■ Exercise input ■
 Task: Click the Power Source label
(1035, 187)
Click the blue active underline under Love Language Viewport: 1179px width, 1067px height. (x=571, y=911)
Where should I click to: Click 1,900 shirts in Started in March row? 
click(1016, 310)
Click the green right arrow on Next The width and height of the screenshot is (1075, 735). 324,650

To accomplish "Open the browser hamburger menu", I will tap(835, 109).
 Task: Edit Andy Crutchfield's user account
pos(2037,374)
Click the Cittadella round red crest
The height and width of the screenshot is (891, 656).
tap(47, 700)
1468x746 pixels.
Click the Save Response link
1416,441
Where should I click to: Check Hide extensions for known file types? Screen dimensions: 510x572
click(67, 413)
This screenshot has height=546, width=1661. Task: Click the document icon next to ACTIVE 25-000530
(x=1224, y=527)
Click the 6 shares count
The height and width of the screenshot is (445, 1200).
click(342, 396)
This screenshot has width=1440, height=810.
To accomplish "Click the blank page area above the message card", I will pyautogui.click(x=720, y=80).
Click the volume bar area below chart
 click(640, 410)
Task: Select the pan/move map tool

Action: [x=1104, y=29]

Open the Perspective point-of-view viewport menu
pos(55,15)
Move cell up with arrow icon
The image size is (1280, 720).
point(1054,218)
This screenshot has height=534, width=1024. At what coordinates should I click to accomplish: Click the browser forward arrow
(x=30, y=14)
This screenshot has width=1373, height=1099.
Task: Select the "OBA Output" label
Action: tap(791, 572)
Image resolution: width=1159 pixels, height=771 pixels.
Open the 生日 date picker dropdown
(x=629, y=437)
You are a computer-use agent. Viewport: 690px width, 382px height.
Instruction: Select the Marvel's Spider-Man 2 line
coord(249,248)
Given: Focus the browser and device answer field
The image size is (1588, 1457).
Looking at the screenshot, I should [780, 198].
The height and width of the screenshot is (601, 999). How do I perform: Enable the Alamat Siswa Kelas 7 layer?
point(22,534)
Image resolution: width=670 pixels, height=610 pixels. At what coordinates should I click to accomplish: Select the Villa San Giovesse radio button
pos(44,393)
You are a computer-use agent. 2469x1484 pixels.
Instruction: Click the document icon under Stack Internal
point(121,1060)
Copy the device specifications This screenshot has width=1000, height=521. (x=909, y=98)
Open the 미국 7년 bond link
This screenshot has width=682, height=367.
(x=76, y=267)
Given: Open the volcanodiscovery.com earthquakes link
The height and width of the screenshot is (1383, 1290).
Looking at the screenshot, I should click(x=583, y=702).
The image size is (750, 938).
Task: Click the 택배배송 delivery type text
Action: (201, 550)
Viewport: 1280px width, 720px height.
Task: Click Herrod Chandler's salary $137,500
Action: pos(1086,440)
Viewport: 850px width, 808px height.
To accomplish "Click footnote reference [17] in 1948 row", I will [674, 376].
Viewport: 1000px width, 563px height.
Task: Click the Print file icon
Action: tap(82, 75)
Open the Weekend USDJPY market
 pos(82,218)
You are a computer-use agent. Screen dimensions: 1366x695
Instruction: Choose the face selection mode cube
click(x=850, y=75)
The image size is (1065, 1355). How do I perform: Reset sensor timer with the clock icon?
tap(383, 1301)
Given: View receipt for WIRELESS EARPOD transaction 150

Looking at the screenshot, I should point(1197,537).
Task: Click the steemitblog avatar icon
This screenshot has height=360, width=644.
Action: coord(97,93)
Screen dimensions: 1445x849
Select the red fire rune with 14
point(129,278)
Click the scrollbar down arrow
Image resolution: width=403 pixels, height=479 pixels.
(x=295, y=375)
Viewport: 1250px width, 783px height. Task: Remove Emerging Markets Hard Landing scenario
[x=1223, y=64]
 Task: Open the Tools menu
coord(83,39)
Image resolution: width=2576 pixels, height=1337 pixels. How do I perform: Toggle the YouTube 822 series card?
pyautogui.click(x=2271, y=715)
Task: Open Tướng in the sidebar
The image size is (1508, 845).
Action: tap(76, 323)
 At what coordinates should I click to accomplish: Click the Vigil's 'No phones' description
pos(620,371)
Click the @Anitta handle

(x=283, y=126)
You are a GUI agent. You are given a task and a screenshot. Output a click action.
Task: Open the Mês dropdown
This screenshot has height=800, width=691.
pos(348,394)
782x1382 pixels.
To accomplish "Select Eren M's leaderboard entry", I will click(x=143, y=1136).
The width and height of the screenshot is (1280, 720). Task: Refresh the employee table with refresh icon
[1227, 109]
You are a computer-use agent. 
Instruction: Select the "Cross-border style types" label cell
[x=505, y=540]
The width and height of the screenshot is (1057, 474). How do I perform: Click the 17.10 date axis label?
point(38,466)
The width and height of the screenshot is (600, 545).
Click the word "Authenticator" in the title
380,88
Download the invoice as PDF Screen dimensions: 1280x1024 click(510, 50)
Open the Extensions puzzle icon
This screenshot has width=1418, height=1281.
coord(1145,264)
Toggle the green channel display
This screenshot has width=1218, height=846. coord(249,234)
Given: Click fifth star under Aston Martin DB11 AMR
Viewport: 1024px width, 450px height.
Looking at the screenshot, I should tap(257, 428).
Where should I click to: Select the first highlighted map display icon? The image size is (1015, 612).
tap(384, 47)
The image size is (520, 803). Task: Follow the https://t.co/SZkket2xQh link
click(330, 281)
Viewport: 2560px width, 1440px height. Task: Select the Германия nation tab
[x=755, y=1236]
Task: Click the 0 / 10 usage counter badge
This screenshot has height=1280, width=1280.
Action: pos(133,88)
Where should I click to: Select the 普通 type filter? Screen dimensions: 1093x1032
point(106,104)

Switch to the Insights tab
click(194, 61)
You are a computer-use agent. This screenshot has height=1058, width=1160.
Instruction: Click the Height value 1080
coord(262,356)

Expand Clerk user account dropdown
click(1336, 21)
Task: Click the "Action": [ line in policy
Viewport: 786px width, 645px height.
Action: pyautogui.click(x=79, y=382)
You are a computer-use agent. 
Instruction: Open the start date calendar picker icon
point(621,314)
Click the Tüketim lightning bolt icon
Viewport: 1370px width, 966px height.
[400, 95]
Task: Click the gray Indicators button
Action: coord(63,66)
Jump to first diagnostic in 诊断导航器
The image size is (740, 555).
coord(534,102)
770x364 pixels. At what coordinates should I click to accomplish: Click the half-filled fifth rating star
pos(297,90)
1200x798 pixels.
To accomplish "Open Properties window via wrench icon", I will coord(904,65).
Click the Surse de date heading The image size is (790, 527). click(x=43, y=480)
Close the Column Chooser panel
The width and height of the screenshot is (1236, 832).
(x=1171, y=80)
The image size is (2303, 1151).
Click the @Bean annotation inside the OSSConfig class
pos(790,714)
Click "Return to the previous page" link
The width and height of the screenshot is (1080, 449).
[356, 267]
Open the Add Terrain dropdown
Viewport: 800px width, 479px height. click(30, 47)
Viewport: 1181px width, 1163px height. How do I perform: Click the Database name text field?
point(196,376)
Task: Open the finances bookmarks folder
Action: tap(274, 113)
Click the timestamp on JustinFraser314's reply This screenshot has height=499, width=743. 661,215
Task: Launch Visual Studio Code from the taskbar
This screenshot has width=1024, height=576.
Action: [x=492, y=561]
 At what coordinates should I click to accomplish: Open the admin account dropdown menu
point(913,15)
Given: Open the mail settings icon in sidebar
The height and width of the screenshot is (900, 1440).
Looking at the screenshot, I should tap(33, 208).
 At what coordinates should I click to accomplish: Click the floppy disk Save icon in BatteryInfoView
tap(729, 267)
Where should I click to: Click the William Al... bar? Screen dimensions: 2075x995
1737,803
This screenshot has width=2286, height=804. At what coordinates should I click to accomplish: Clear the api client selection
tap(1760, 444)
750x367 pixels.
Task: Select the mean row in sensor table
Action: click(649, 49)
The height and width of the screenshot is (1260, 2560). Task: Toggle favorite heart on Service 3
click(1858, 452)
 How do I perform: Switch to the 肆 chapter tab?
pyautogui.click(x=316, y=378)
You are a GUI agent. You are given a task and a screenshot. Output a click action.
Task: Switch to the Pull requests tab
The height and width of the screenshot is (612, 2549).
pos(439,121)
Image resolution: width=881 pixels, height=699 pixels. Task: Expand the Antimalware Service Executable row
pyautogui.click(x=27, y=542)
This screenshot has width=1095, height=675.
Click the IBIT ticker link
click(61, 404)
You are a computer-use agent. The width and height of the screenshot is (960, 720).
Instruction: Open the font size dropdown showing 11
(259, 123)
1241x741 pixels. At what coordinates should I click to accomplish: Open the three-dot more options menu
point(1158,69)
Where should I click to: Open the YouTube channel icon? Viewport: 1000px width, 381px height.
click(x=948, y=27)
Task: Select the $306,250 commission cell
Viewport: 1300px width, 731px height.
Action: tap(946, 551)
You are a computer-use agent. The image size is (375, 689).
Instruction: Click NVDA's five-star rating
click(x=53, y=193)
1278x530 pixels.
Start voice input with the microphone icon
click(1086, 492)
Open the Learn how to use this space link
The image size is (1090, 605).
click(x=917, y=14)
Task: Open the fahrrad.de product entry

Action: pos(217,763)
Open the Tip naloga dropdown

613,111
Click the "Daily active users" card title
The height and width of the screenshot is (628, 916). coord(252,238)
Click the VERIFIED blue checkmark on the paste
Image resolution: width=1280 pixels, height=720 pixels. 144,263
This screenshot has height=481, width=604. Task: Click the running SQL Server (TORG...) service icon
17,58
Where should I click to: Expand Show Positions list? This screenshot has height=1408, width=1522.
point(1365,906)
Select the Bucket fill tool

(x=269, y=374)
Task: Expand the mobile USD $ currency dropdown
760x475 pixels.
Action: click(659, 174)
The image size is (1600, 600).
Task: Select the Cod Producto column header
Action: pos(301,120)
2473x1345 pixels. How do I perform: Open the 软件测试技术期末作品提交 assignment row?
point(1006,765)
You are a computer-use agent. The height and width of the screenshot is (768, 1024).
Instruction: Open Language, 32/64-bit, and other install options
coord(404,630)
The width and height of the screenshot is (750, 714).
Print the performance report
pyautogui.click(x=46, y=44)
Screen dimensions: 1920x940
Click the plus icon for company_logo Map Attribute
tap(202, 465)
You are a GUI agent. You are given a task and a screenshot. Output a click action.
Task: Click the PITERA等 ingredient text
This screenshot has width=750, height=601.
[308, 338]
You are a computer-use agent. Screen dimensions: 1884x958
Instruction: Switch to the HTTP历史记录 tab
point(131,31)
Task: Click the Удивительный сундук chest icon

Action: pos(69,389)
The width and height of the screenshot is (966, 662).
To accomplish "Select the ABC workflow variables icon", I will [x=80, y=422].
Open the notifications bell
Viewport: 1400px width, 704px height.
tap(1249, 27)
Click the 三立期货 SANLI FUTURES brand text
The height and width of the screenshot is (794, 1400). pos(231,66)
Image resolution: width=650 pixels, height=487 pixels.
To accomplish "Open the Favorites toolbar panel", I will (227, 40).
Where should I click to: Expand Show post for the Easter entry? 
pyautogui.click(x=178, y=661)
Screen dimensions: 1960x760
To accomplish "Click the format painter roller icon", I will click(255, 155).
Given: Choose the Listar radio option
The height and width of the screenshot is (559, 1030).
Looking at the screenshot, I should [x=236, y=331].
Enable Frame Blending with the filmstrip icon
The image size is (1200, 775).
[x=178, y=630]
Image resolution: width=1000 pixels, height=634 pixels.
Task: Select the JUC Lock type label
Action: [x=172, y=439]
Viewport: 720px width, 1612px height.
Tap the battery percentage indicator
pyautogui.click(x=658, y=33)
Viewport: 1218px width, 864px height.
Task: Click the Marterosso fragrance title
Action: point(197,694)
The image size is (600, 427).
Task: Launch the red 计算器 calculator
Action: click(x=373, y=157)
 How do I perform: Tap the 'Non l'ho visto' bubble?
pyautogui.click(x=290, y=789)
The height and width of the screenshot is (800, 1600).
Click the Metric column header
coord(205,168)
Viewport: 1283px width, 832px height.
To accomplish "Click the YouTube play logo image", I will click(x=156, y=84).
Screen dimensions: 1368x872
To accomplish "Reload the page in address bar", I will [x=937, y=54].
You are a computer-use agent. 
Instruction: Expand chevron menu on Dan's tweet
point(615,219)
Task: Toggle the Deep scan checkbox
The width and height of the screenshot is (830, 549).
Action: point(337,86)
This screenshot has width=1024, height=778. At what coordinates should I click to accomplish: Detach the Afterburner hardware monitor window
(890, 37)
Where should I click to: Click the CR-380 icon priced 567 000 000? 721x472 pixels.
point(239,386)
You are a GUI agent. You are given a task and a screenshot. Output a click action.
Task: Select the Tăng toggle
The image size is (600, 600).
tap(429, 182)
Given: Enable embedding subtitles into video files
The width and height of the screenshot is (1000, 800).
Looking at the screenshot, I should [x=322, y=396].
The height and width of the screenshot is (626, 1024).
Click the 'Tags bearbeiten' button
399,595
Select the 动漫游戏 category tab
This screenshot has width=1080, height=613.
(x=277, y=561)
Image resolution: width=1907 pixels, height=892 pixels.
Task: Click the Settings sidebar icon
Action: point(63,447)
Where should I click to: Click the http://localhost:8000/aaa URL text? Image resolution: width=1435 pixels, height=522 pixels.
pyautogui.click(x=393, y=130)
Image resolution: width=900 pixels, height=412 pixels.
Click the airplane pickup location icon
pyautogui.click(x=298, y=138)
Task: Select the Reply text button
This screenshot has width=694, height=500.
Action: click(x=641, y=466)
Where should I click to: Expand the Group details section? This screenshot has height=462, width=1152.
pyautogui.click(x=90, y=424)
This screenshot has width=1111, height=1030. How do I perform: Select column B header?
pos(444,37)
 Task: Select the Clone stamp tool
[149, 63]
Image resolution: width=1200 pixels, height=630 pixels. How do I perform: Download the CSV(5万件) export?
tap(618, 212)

■ Task description ■
From the data above, output exactly the lines between the one containing "Instruction: Open Language, 32/64-bit, and" and the one containing "Screen dimensions: 1920x940", counting both of them.

■ Exercise output ■
Instruction: Open Language, 32/64-bit, and other install options
coord(404,630)
The width and height of the screenshot is (750, 714).
Print the performance report
pyautogui.click(x=46, y=44)
Screen dimensions: 1920x940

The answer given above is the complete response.